Gregory Logistics Brings Attention to Veterans Foundation
POPLAR BLUFF – There are many ways Americans pay respects to their fallen and wounded veterans: From parades which celebrate their selfless service to speeches which draw attention to their universal heroism.
Many veterans, although injured, aren’t willing to sit by and watch parades nor attend rallies in their honor. Despite the odds against them, many vets rise above their disabilities to continue serving.
One who typifies that spirit is Farmington resident and former U.S. Navy SEAL Jared Ogden. Watching “a friend get blown up” during a combat operation in Afghanistan might have been a turning point for the 34-year-old vet.

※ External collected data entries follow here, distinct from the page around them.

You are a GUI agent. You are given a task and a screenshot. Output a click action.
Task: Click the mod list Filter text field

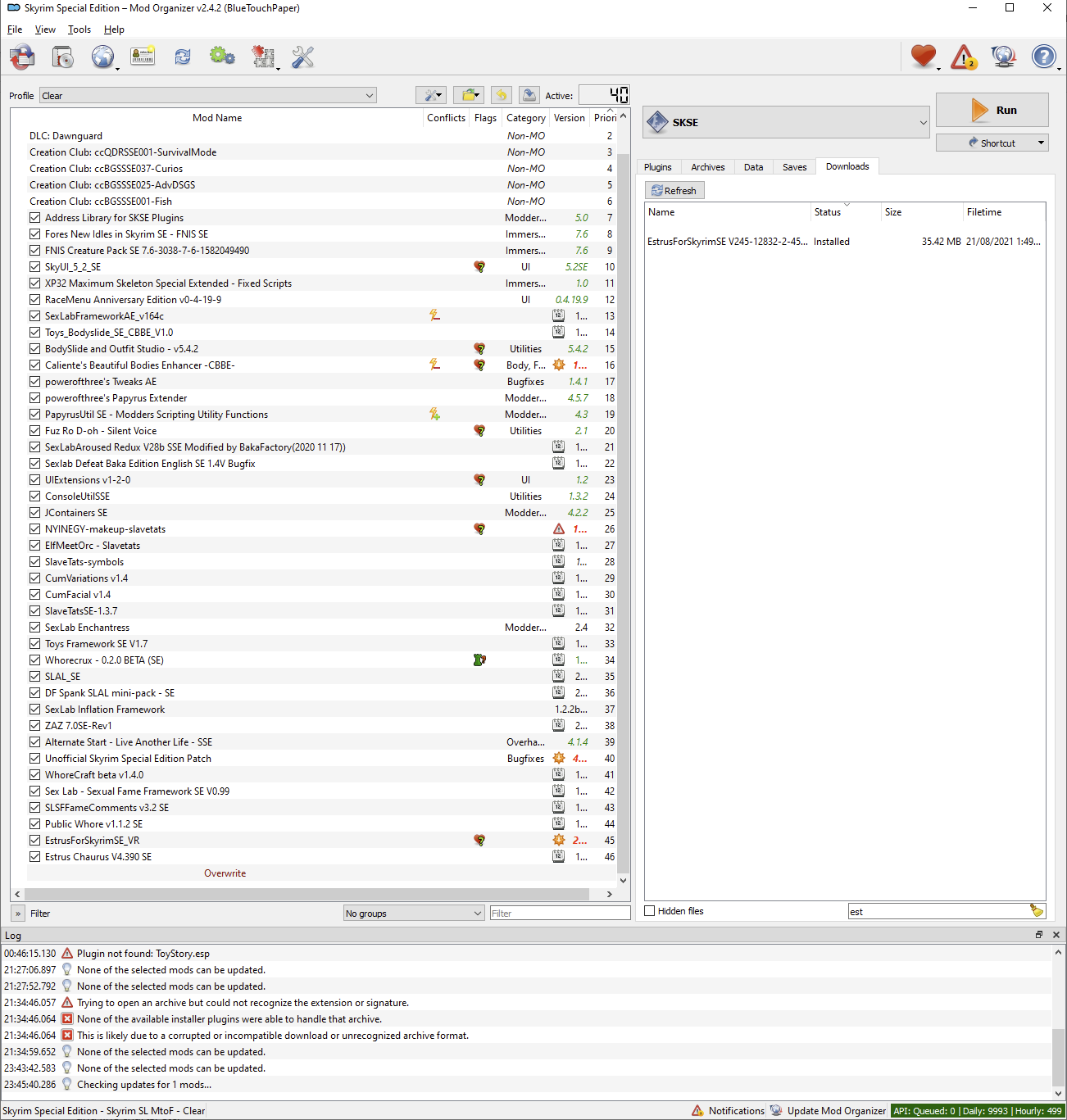[560, 914]
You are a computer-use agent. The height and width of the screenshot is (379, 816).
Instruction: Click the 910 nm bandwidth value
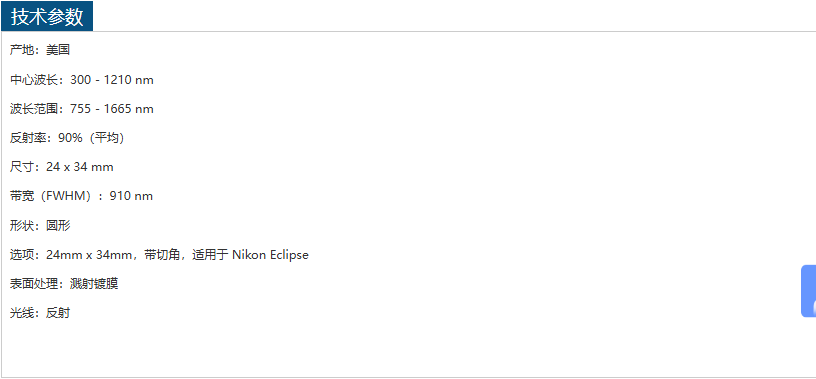(131, 196)
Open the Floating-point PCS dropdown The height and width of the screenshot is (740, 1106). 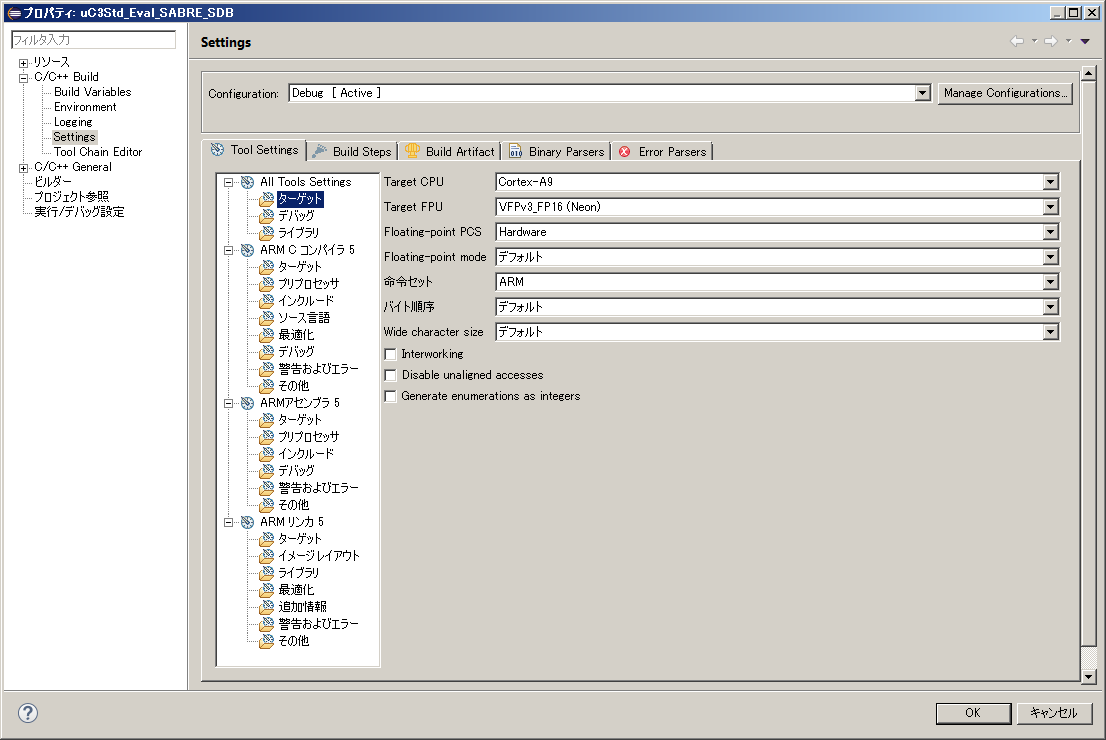(x=1050, y=232)
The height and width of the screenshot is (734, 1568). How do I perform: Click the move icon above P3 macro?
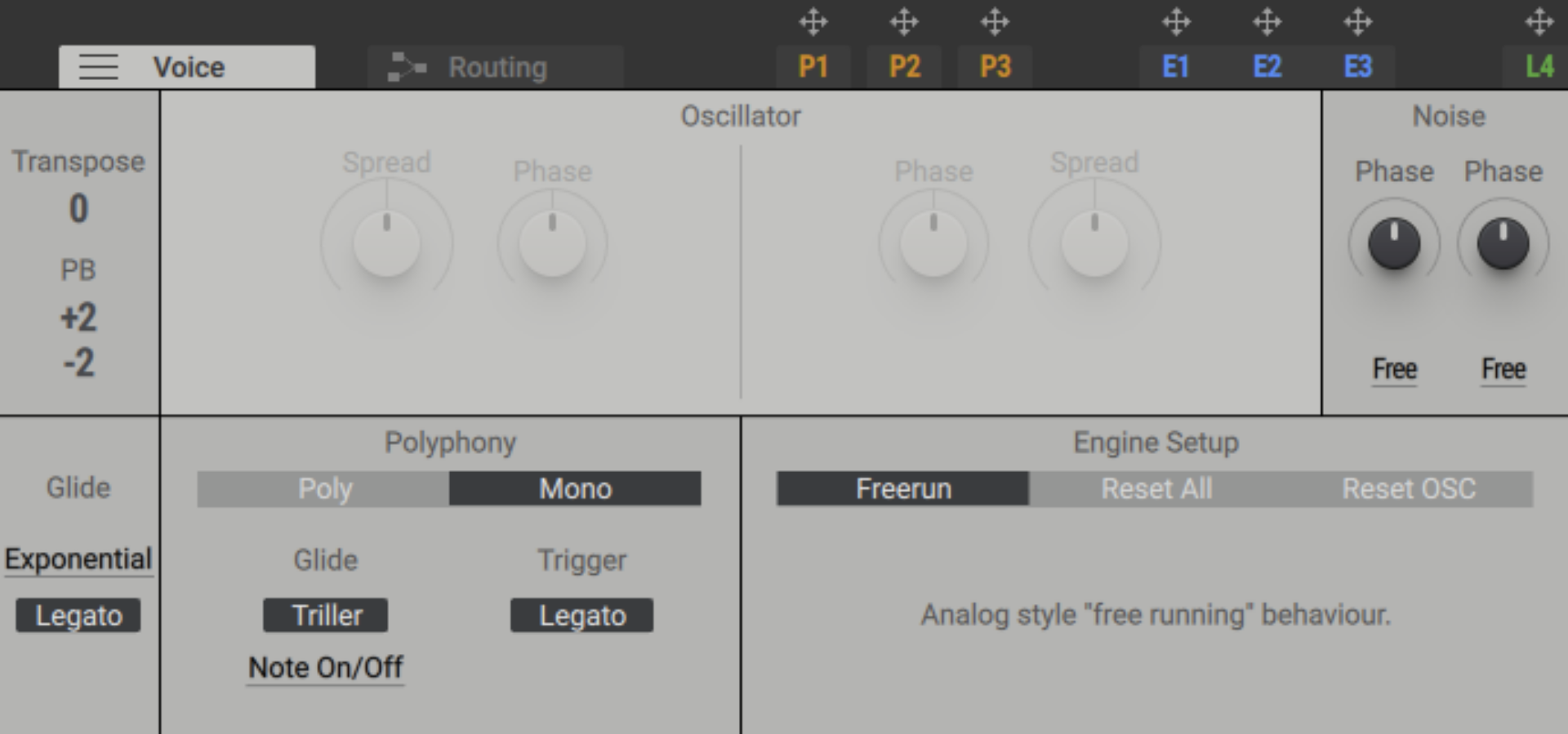click(995, 22)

“I spent a lot of time with him at Walter Reed,” the bearded, soft spoken Ogden told SEMO TIMES Monday. “He lost his legs above the knees. He was going through vocational and occupational training and hundreds of hours of physical therapy,” the former SEAL added.
“We were tossing the medicine ball back and forth when I thought, ‘If I was Dan, what would I do with the rest of my life?’ He wanted to fly. But no program existed to train pilots without legs. He wanted to fly drones, Predators. I thought, ‘why not?'”

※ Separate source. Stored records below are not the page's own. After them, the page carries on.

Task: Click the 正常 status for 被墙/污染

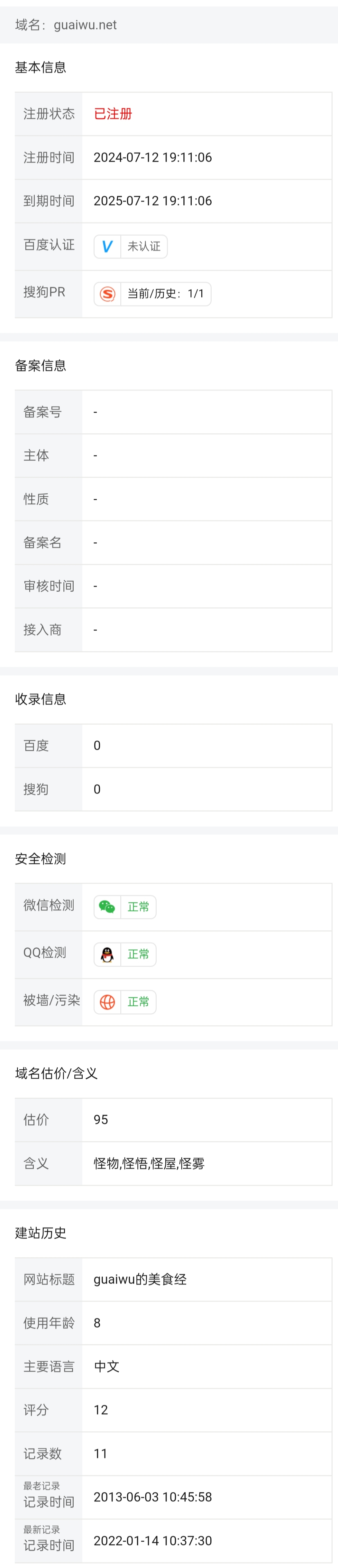Action: pos(139,1002)
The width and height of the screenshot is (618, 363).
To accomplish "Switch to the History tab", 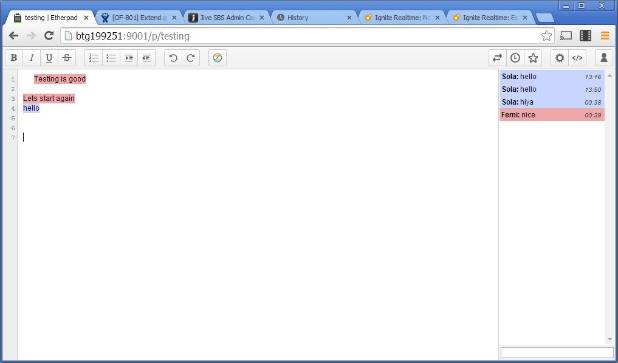I will [x=314, y=18].
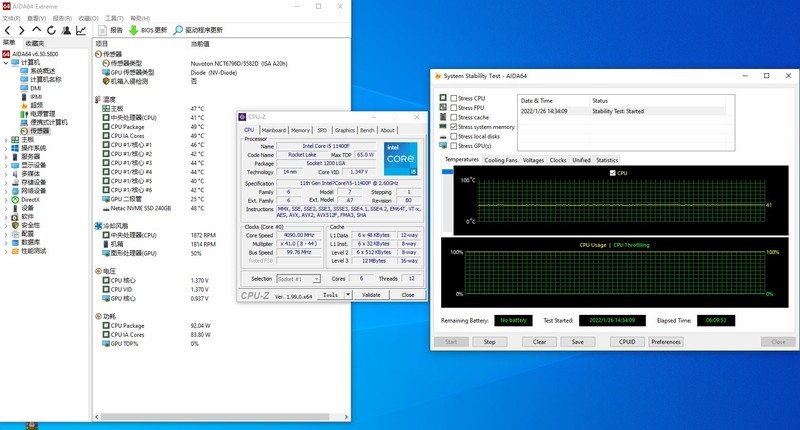Image resolution: width=800 pixels, height=430 pixels.
Task: Click the user profile icon in AIDA64 toolbar
Action: (64, 31)
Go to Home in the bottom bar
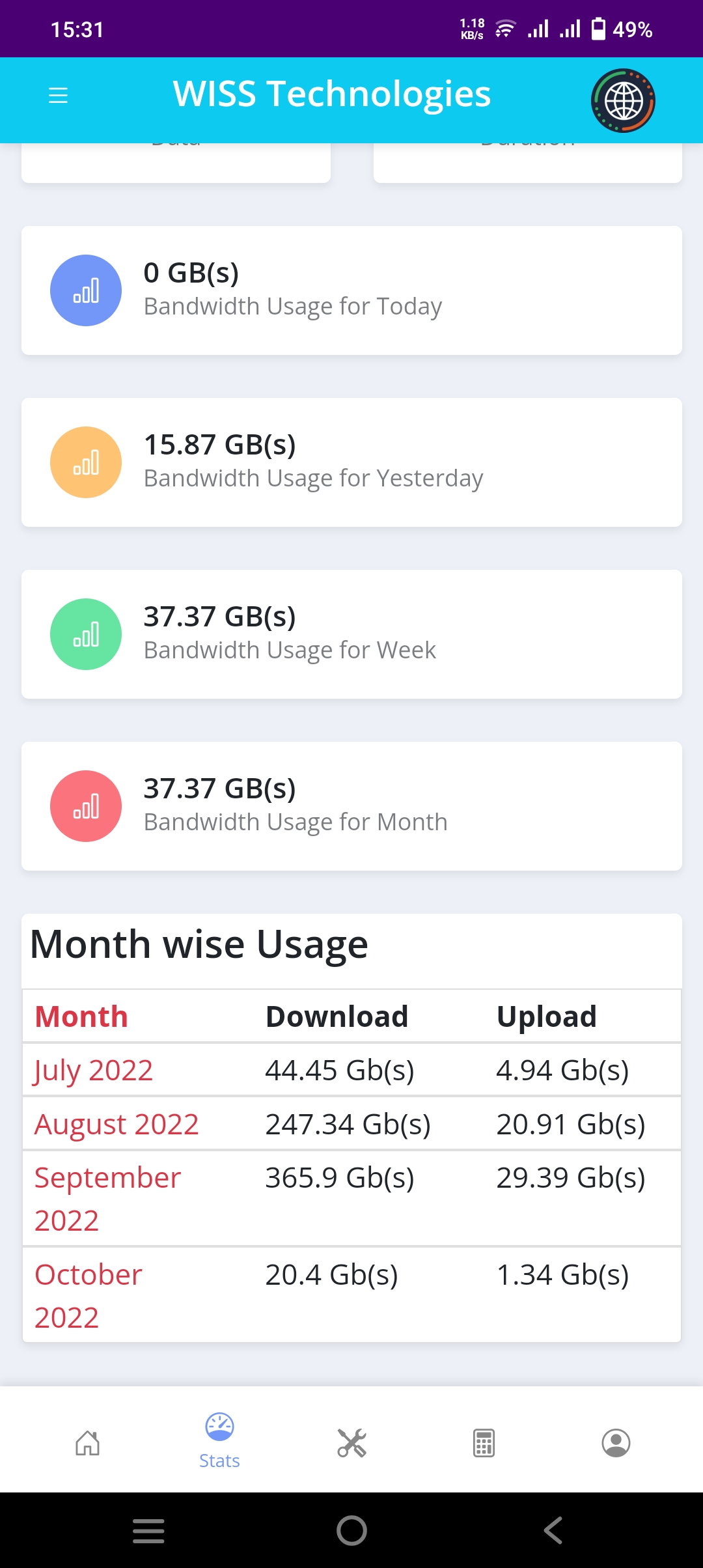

So Ogden applied his leadership skills and founded the Phoenix Patriot Foundation in San Diego, Calif., a non-profit 501(c)3 organization whose aim is to challenge injured veterans into finding their way back to service.
“We are dedicated to creating specific opportunities for combat-wounded, post 9/11 veterans to return to service,” he clarified. “We define service as positively contributing to society.”
These opportunities are not handouts. They are not even hand-ups, one medically-retired SEAL Team member said Monday. Ogden explained the foundation is challenge-oriented.
“It’s all about pushing it,” said Bo Reichenbach from his Billings, Montana, home. “This organization, for me, is like a brotherhood.
“They push us to keep pushing,” the 26-year-old husband and father continued. “Just because I have no legs, well, there’s nothing I can’t do.”
The medically-retired SEAL found himself at Walter Reed Hospital on July 22, 2012, after he stepped on an improvised explosive device July 17, he told SEMO TIMES.
“I was there about two years before I came back home,” he said. “That’s when I linked up with Jared and his foundation in D.C.
“I participated in the Never Quit Challenge,” he added. “It was a jet-ski race from Key West, Florida, to New York City. We got there on 9/11. It was a real accomplishment.”
Reichenbach returned to Montana invigorated and ready to begin building a home for his family with the help of his father, who owns a construction company.
Reichenbach said, “Jared immediately jumped in and demanded to help.”
According to Reichenback, “He started raising money through challenge events to help us build our home. We are in the process of framing the house now.”
Aiding in the construction of the Reichenbach family’s home is the largest challenge faced by the foundation since its inception nearly four years ago, Ogden said. But not the largest for Bo Reichenbach, Bo said.
“My goal is to climb Mount Kilimanjaro next year,” he said. “I intend to keep pushing to the next level.”
Ogden’s giving heart and gentle attitude hides a warrior’s spirit and combatant’s resolve. Those qualities touched a Poplar Bluff businessman, Laramy Gregory of Gregory Logistics.
While hanging out with Ogden near Farmington at a tactical training facility, a large light went on in Gregory’s head.
“We need to spread the word about Jared and his organization,” Gregory said. “What better way than to put a rolling sign on the road?”
Gregory Logistics has about 70 semi-trucks and 200 trailers on the road coast-to-coast, Gregory said.
Gregory enlisted the help of Poplar Bluff’s Stinson Press. Together, a brainstorm of imagination turned into the reality of a 2015 Freightliner wrapped in a unique camouflage print – a Highlander pattern from Kryptek Outdoor Group – that prominently sports the Phoenix Patriot Foundation logo.
Two Stinson techs worked 40 man-hours each applying the vinyl wrap to the enormous rig.
Gregory and Ogden were on hand Monday at the Gregory Logistics shop to review the progress.
“Hey, 100,000 to 200,000 people will see this daily,” Gregory beamed. “It’s a rolling billboard and we could not be happier to do it. We hope it gets lots of attention.”
The rig will be unveiled on Saturday at the Iron Mountain Festival in Poplar Bluff and hit the road immediately afterwards.
“We hope it inspires people to get involved with veterans and with the Phoenix Patriot Foundation,” Gregory said.